If they were truly as similar as people claim they are, Katniss’s story would have ended with herself and Peeta being plucked out of the games via some deus ex machina, and given the opportunity to run off together where they could settle down and start a family. The hunger games wouldn’t have ended, Katniss would’ve just escaped from it and washed her hands of that experience. The games would still exist, but Katniss would have the chance to escape from it all and live a “normal” settled life.

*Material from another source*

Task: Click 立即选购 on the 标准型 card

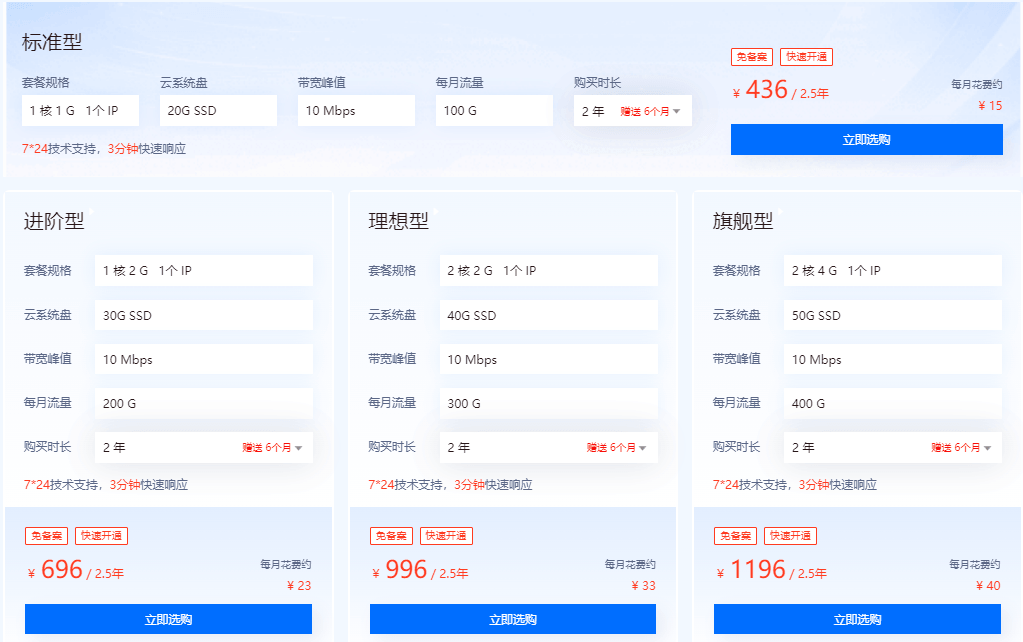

This is why Shadow and Bone’s ending is not of the same calibre as The Hunger Games. The issue of Grisha persecution isn’t resolved in Ruin and Rising, therefore Alina would still have had to live as a member of a persecuted group even after the Darkling had been defeated. So, to end the story in a “happy” way, Bardugo gives Alina a “get out of oppression” free card by fabricating a contrived narrative about power corrupting and relieving her of her marginalized status so she can live a “normal” life. Alina doesn’t have to confront any difficult truths or use her status to rise to the occasion and contribute to Grisha liberation when she’s been conveniently disempowered.
It isn’t even Alina’s choice to give up her powers, it happens because the narrative needs it to happen. Sure, you could take it at face value and accept the conditions of the story, but people aren’t misunderstanding the story when they criticize this ending. The truth is, one is clearly better than the other at what it tries to accomplish.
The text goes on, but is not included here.